_Stated problem A_.
According to the passage on B2B cross-border payments, what are the core requirements in P2P?

In B2B, the structural complexity is categorically different — and that distinction matters more than most discussions acknowledge.

Why B2B Is a Different Problem Entirely

The assumption that B2B cross-border payments will follow the same disruption arc as P2P rests on a misreading of what makes B2B complex.

In P2P, the core requirements are speed, low cost, and accessibility. These are features that can be optimised through better technology and leaner networks. In B2B, those factors are still relevant, but they sit beneath a set of operational requirements that cannot be resolved through technology alone.

Multi-currency treasury management

A business operating across four or five jurisdictions does not just need to send money quickly. It needs to hold balances in multiple currencies, manage FX exposure at a group level, reconcile settlement across entities, and maintain a consistent audit trail. That is not a payment problem. It is a treasury architecture problem.

_Records to use_.
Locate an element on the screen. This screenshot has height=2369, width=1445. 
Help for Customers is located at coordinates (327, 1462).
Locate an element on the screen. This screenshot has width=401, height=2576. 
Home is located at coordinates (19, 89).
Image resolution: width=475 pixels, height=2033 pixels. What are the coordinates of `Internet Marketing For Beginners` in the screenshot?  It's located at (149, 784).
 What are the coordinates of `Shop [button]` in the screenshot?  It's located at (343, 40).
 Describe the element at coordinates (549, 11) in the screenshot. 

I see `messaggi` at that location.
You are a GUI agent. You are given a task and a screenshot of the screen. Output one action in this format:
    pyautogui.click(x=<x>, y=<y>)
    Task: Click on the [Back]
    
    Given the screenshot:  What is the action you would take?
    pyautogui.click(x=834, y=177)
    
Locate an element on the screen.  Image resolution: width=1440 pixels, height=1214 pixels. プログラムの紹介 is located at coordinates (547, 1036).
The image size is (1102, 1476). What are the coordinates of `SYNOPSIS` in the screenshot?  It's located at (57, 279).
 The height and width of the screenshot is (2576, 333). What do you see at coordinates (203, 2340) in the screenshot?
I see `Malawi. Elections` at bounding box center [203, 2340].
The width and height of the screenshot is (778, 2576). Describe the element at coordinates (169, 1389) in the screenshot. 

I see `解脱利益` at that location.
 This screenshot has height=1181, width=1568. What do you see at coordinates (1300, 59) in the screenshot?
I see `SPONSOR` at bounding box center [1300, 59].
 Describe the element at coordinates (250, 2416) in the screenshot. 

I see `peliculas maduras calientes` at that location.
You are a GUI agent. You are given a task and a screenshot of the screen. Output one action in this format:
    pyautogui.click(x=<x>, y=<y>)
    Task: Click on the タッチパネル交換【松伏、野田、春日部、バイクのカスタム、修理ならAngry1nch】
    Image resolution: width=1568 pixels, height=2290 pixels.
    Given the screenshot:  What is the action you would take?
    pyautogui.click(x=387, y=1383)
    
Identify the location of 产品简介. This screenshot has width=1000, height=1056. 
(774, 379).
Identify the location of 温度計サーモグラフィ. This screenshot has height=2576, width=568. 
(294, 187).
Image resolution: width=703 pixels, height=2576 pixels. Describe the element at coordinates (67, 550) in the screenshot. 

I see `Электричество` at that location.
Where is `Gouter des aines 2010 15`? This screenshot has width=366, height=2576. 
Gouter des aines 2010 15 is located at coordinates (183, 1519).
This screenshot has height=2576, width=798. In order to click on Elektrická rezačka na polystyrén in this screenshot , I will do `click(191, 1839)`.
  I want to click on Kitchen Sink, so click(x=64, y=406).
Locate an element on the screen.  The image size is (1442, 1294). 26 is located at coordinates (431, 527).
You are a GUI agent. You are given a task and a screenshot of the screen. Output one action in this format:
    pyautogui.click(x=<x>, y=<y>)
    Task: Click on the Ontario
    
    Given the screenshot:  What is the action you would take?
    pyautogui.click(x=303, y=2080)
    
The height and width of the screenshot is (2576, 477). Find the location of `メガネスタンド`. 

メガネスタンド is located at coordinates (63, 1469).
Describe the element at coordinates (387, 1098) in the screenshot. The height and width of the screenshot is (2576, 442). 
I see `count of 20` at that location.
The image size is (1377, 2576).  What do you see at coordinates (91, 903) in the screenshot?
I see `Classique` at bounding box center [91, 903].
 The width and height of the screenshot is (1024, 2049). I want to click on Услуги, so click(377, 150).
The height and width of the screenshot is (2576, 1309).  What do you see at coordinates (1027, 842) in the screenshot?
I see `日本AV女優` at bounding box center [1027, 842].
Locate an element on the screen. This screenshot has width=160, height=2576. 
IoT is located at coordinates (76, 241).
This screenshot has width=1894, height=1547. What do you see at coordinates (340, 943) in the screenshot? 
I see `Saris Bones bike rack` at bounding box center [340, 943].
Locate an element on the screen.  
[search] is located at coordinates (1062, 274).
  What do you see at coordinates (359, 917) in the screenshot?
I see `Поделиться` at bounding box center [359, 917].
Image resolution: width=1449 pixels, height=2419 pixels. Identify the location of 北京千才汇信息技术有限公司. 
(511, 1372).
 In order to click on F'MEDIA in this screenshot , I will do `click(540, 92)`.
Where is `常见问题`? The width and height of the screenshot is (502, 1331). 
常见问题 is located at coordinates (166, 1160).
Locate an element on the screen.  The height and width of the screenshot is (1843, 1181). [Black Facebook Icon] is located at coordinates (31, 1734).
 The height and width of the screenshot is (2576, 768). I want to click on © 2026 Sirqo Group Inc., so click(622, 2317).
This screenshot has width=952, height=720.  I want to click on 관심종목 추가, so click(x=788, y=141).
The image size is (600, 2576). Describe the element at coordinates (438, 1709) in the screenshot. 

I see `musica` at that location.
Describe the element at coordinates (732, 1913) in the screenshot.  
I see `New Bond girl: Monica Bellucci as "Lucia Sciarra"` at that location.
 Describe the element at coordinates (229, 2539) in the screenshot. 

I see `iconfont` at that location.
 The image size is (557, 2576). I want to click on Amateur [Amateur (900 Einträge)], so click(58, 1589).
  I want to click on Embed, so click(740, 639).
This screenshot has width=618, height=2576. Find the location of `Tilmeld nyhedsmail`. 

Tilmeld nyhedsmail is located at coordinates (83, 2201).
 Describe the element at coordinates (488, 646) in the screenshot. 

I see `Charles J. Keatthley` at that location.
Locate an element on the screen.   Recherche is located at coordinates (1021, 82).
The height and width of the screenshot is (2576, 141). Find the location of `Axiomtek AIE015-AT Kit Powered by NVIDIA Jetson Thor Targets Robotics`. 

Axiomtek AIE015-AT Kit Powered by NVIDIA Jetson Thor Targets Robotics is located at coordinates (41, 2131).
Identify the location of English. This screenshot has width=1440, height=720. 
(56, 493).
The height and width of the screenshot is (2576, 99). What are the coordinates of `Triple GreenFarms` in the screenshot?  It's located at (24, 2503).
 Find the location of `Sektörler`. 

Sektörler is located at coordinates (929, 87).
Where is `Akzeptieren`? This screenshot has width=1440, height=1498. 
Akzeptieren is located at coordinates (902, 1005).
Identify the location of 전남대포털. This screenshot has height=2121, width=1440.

_Stated problem B_.
Convert the rows from the line with "at (343, 40)." up to and including the line with "center [203, 2340]." into a Markdown table with the columns Line and Content. Number each line and omit blank lines.

_Written answer A_.
Speed, low cost, and accessibility.

_Written answer B_.
| Line | Content |
|---|---|
| 1 |  What are the coordinates of `Shop [button]` in the screenshot?  It's located at (343, 40). |
| 2 |  Describe the element at coordinates (549, 11) in the screenshot.  |
| 3 | I see `messaggi` at that location. |
| 4 | You are a GUI agent. You are given a task and a screenshot of the screen. Output one action in this format: |
| 5 |     pyautogui.click(x=<x>, y=<y>) |
| 6 |     Task: Click on the [Back] |
| 7 |     Given the screenshot:  What is the action you would take? |
| 8 |     pyautogui.click(x=834, y=177) |
| 9 | Locate an element on the screen.  Image resolution: width=1440 pixels, height=1214 pixels. プログラムの紹介 is located at coordinates (547, 1036). |
| 10 | The image size is (1102, 1476). What are the coordinates of `SYNOPSIS` in the screenshot?  It's located at (57, 279). |
| 11 |  The height and width of the screenshot is (2576, 333). What do you see at coordinates (203, 2340) in the screenshot? |
| 12 | I see `Malawi. Elections` at bounding box center [203, 2340]. |